10,000 Steps is a health promotion project, funded by Queensland Health, with the specific goal of increasing health-related physical activity in the Australian adult population.

Our goals are simple; to get people to develop a habit of self-propulsion. The easiest, most accessible way to move is to walk. The target is 10,000 steps a day, which, in its simplest form, is equivalent to about a thirty-minute daily walk in addition one’s daily routine activities.

Please take the advice of Charles Dickens, who said "The sum of the whole is this: walk and be happy; walk and be healthy. The best way to lengthen out our days is to walk steadily and with a purpose."

Information provided by Professor Kerry Mummery
Central Queensland University             

Burnie Moves has formed a partnership with the 10,000 steps program and as a result we have a limited number of pedometers and logbooks to supply to the people of Burnie.

          

To obtain a pedometer contact Emily, the Burnie Moves Project Officer, on 6431 4513 or 0417 126 107.

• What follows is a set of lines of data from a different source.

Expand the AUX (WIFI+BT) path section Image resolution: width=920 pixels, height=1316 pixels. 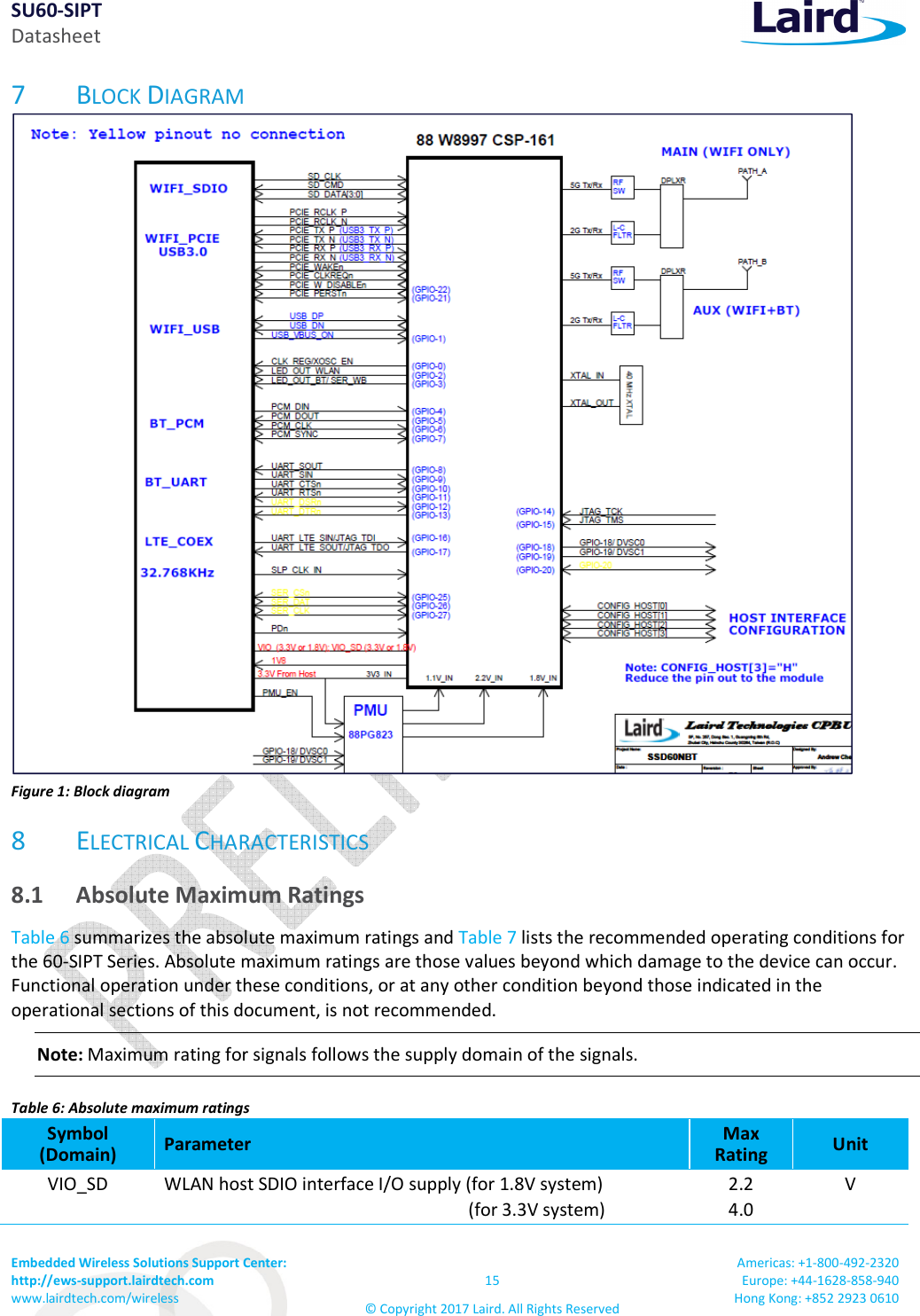pyautogui.click(x=745, y=310)

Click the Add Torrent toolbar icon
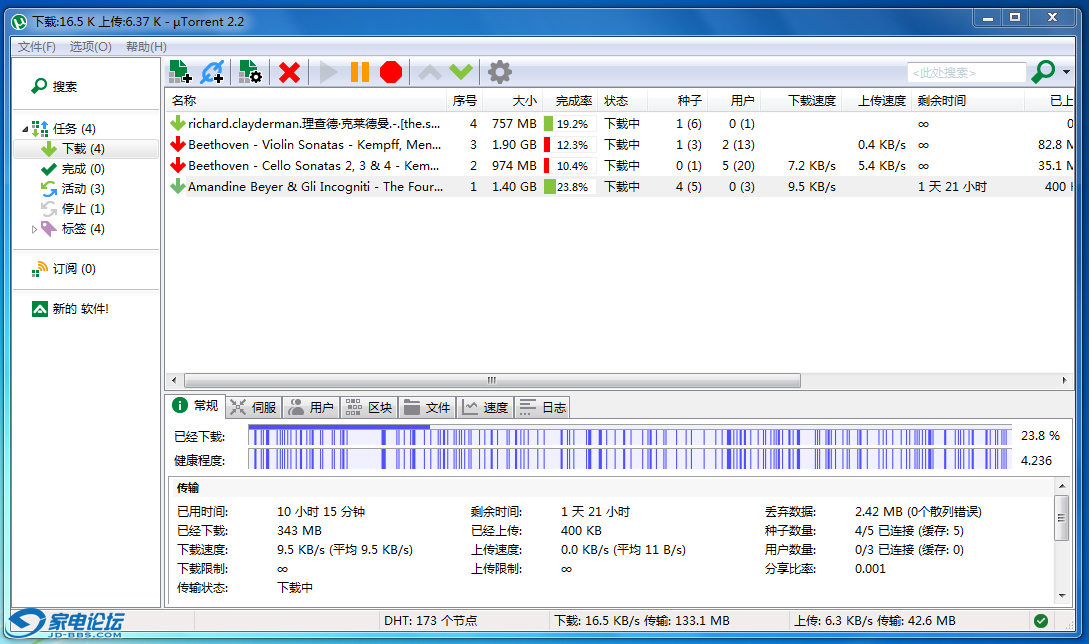click(180, 72)
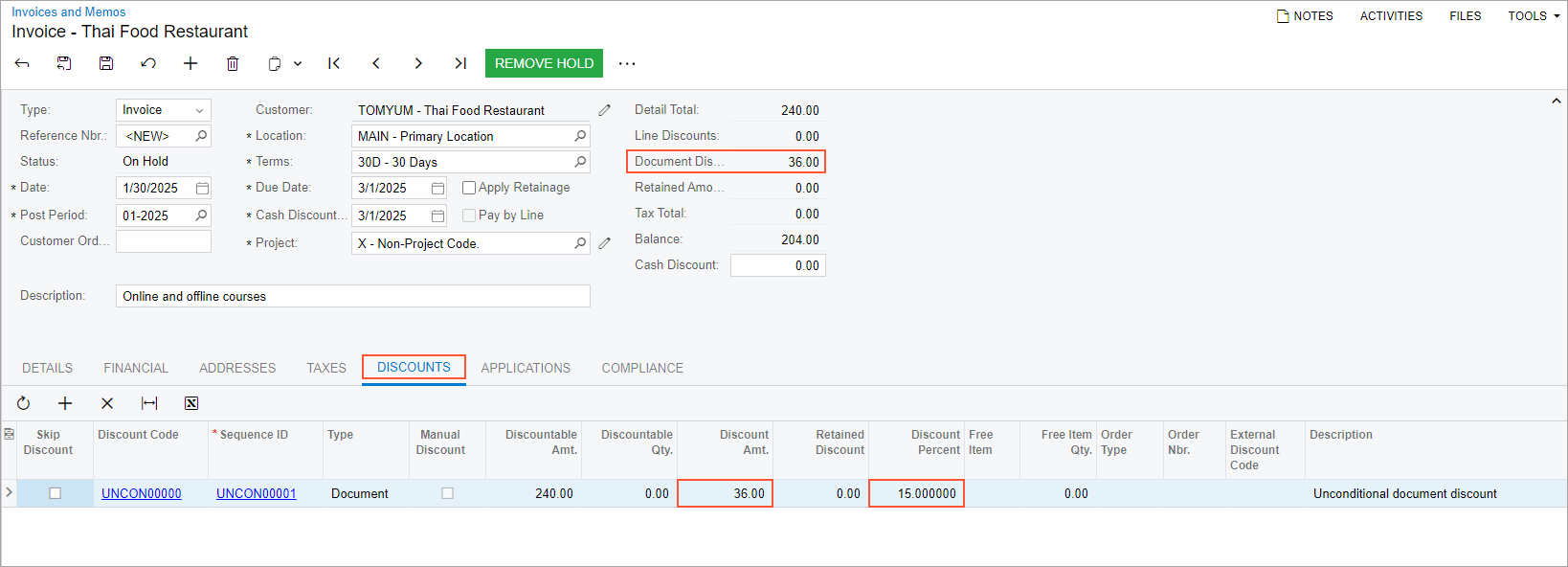
Task: Open the TAXES tab
Action: click(x=326, y=368)
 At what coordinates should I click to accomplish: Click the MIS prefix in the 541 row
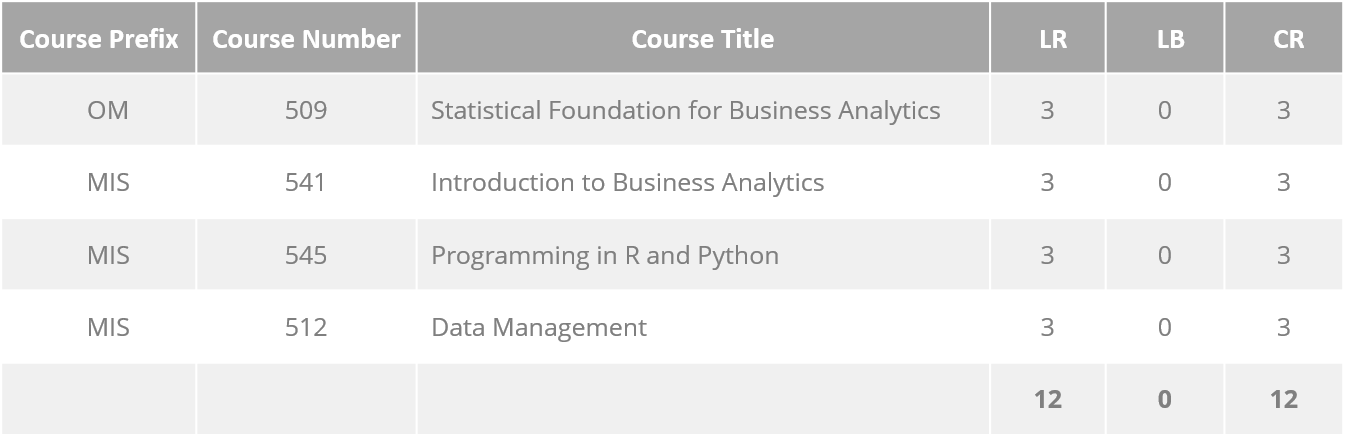click(108, 182)
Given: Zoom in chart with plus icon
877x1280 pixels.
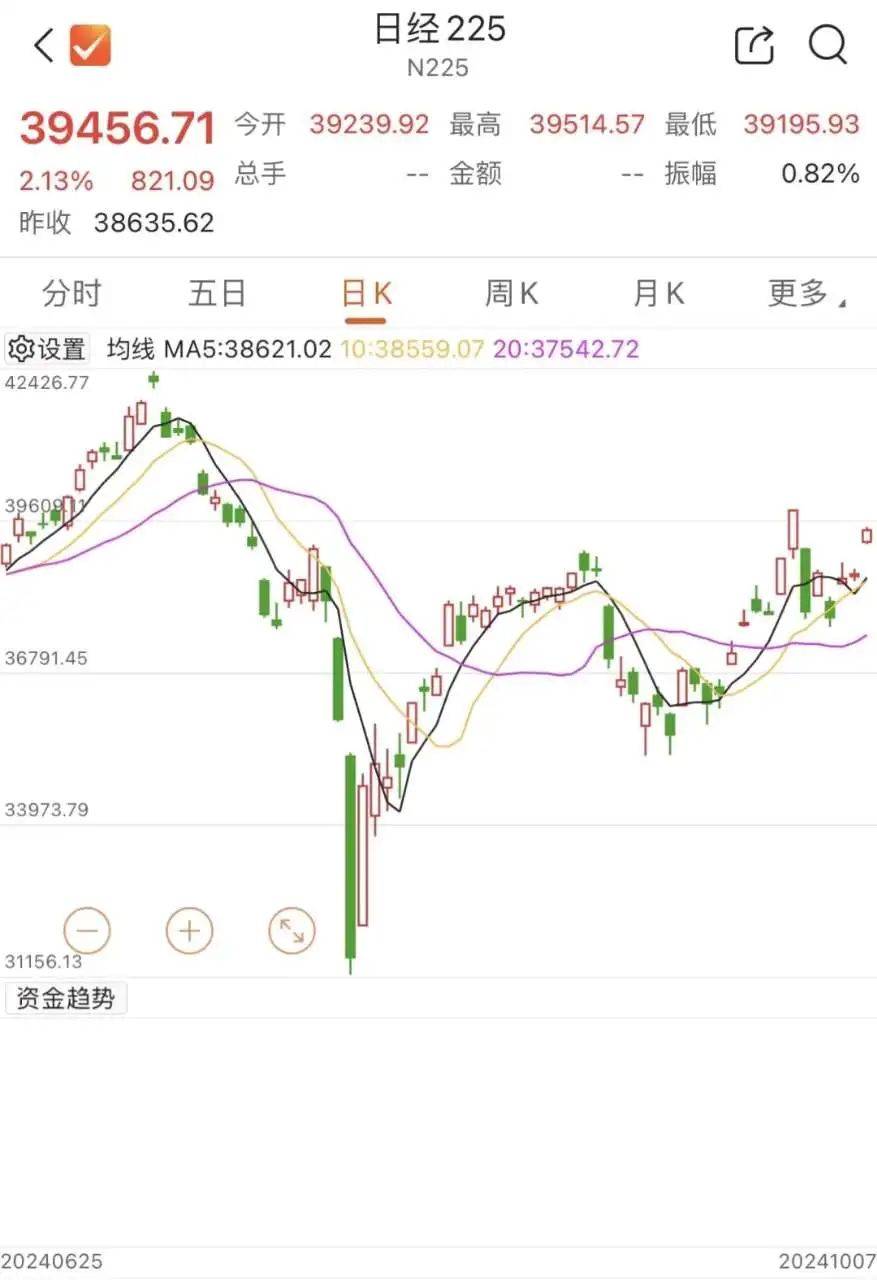Looking at the screenshot, I should pos(189,932).
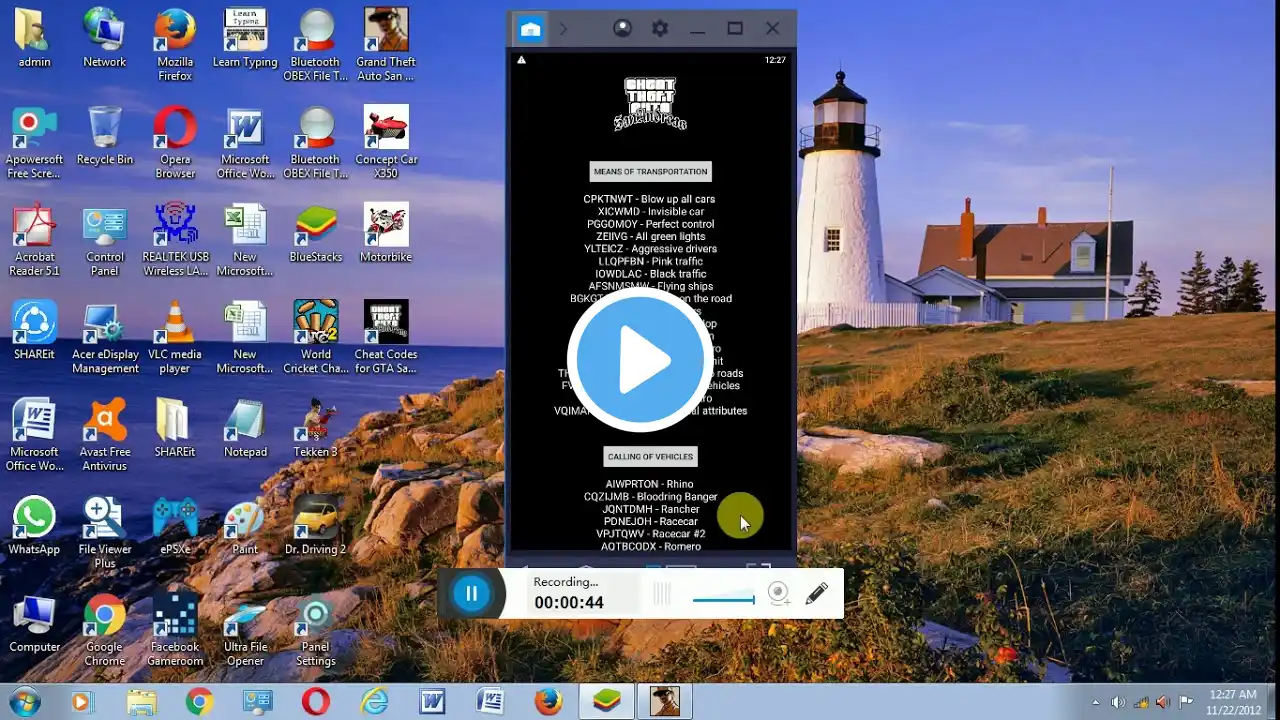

For more information about the 10,000 Steps Program visit http://www.10000steps.org.au/

WHY USE A PEDOMETER?

10,000 Steps promotes the use of a step-counting pedometer as a means to both track and increase your levels of health-related physical activity. The pedometer is a small instrument that can accurately, but not perfectly count your steps. It clips to your pants or skirt and can be reset to zero each morning in an effort to track the amount of self-propulsion you do throughout the day.

Although the project promotes the idea of 10,000 Steps in a day, the truth of the matter is that the ideal number of steps is based on your current activity levels and your overall health and fitness goals.

There is no magic to 10,000 steps. For people who normally do substantially fewer steps almost any increase in daily activity will pay off in the long term. For example if someone is doing only about three-thousand steps a day, an increase to six or seven-thousand daily steps would result in long term health benefits and a substantial weight loss if they are currently overweight.

Of course more activity is almost always better, but the idea of setting some small goals and using the pedometer to guide you towards success is the real beauty of the instrument. It really does make a difference to the activity levels. Parking a few stalls further from the entrance to the stores is now an opportunity to acquire those steps - a far cry from the previous frustration of not parking right at the front door.

The project encourages everyone to give the pedometers a try. Use one for a few weeks to change your basic habits and then come back to it now and then when you need a booster shot of motivation.